Coupled with the introduction of pigs, monkeys, and rats, all of which had a penchant for the eggs of the ground nesting bird, and the dodo’s fate was sealed. Within 100 years of discovery, the dodo was no more. The rapidity of this extinction meant that, while a few birds were shipped overseas, very little information actually survives as to how the bird lived, what it ate, or even how it looked.
Writing in the journal Scientific Reports, researchers have turned to the bones of the enigmatic birds, which contain clues as to how the bird grew, matured, and reproduced. They found that dodo chicks probably hatched in August, before growing very rapidly to adult size. The scientists suggest that this was most likely to give them a survival advantage when cyclones tend to hit the island between November and March.
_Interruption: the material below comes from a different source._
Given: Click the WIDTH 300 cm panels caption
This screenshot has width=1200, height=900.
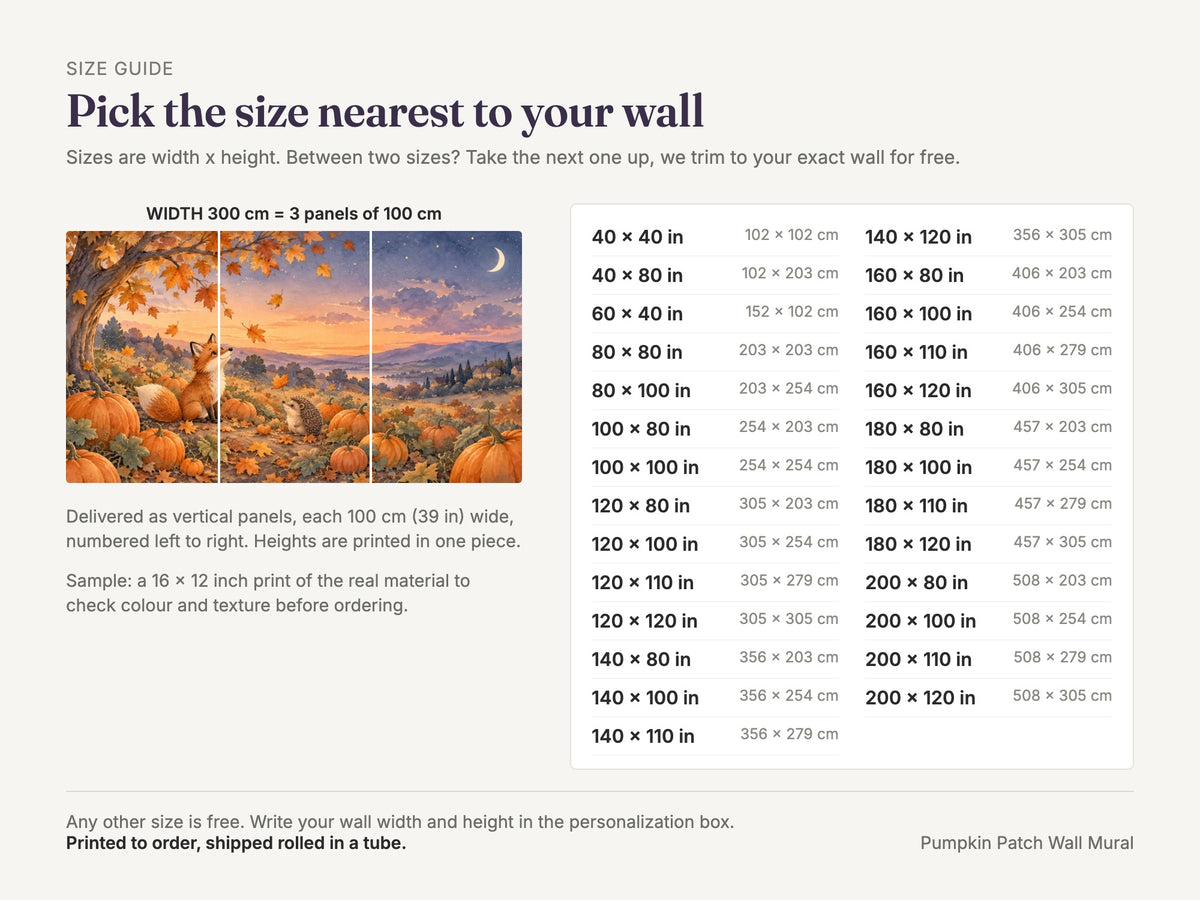Looking at the screenshot, I should click(294, 214).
Following the wet season, the birds then apparently molted, shedding their feathers to reveal an underlying fluffy gray plumage, before the outer quills grew back in. Fascinatingly, this clears up conflicting accounts by sailors of what the dodo actually looked like. It had various been described as having dark black or brown feathers, or as light gray and fluffy, and now the researchers suspect that all accounts had indeed been accurate, but simply describing the dodo in different states of molting.
This work has given us more new information and understanding about the ecology of the mysterious dodo than has been achieved over the last few hundred years. By grasping how the bird lived and grew while on Mauritius, the researchers hope to better understand the exact factors that led to its extinction.